Khoudikian v. Gonzales

MEMORANDUM ***

Karine Khoudikian, a native and citizen of Armenia, petitions for review of the Board of Immigration Appeals’ (“BIA”) *85summary affirmance of an immigration judge’s (“IJ”) denial of her application for asylum, withholding of deportation, and relief under the Convention Against Torture (“CAT”). Because the transitional rules apply, Kalaw v. INS, 133 F.3d 1147, 1150 (9th Cir.1997), we have jurisdiction under 8 U.S.C. § 1105a(a). We review for substantial evidence an adverse credibility finding and will uphold the IJ’s decision unless the evidence compels a contrary conclusion. Malhi v. INS, 336 F.3d 989, 992-93 (9th Cir.2003). We deny the petition for review.

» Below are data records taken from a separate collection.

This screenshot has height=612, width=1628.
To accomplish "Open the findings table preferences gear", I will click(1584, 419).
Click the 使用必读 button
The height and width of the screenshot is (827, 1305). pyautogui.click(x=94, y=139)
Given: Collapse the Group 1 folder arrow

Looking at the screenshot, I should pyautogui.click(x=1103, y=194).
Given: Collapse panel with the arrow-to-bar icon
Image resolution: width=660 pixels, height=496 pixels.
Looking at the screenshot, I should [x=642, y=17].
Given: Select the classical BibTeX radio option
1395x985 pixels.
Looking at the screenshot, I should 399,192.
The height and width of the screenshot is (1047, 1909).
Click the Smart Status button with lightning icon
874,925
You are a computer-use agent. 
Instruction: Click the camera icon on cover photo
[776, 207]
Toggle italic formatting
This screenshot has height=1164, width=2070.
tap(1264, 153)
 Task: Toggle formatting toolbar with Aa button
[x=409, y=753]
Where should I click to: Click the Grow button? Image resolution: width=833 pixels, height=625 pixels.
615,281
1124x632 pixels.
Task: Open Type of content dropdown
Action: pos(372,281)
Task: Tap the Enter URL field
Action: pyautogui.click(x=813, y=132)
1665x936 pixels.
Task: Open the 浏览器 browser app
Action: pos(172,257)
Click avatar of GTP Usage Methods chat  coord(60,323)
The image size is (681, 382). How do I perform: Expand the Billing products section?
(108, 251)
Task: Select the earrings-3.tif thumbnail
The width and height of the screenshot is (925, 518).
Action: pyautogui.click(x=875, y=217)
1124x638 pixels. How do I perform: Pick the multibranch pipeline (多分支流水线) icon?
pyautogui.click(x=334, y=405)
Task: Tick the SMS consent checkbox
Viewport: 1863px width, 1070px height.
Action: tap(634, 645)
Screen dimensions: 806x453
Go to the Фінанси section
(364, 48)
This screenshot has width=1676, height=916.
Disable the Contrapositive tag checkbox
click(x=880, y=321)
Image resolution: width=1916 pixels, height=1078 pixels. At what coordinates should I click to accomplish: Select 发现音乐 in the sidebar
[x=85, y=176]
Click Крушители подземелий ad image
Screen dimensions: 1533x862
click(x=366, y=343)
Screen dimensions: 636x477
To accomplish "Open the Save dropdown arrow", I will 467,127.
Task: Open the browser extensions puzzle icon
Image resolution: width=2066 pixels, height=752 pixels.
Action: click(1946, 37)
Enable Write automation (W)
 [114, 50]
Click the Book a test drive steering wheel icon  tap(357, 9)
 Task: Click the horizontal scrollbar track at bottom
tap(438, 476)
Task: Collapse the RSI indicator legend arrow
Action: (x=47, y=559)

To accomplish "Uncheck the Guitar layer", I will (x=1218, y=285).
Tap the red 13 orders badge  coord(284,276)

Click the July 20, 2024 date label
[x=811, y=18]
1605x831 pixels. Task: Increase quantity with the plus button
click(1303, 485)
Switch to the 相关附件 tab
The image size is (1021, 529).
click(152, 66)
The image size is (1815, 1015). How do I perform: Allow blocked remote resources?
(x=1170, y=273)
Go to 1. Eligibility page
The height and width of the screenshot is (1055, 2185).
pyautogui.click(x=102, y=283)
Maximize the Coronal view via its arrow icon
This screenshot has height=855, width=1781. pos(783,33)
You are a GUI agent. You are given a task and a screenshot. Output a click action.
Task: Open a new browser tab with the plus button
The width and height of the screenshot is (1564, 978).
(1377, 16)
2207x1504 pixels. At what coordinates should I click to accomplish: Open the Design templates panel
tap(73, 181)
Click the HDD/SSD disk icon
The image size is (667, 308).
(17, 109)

Substantial evidence supports the IJ’s decision. Khoudikian’s testimony was inconsistent and contradictory regarding whether she was physically abused after the May 1994 political meeting, whether she actually gave a political speech, and with which party she was affiliated. See Mejia Paiz v. INS, 111 F.3d 720, 724 (9th Cir.1997). In most instances Khoudikian failed to give any explanation for her contradictory statements. Moreover, she failed to produce any documentary evidence of affiliation with any political party in Armenia, despite the fact that she stated such evidence was available and could be easily obtained. See Sidhu v. INS, 220 F.3d 1085, 1091-92 (9th Cir.2000).

Because Khoudikian failed to establish eligibility for asylum, she necessarily failed to meet the more stringent standard for withholding of deportation. See Fisher v. INS, 79 F.3d 955, 960-61 (9th Cir.1996) (en banc).

Khoudikian’s contention that the BIA’s summary affirmance is a violation of due process is foreclosed by Falcon Carriche v. Ashcroft, 350 F.3d 845, 849-52 (9th Cir. 2003). We need not consider separately whether the BIA erred by streamlining petitioner’s case because substantial evidence supports the IJ’s denial of petitioner’s application for relief. See Garcia-Martinez v. Ashcroft, 371 F.3d 1066, 1078-79 (9th Cir.2004) (explaining that the merits determination and decision to streamline ordinarily collapse into one another).

We decline to address Khoudikian’s CAT claim because she did not exhaust her administrative remedies. See Ortiz v. INS, 179 F.3d 1148, 1152-53 (9th Cir. 1999).

Pursuant to Elian v. Ashcroft, 370 F.3d 897 (9th Cir.2004), petitioner’s voluntary departure period will begin to run on issuance of this court’s mandate.

PETITION FOR REVIEW DENIED.

This disposition is not appropriate for publication and may not be cited to or by the courts of this circuit except as provided by Ninth Circuit Rule 36-3.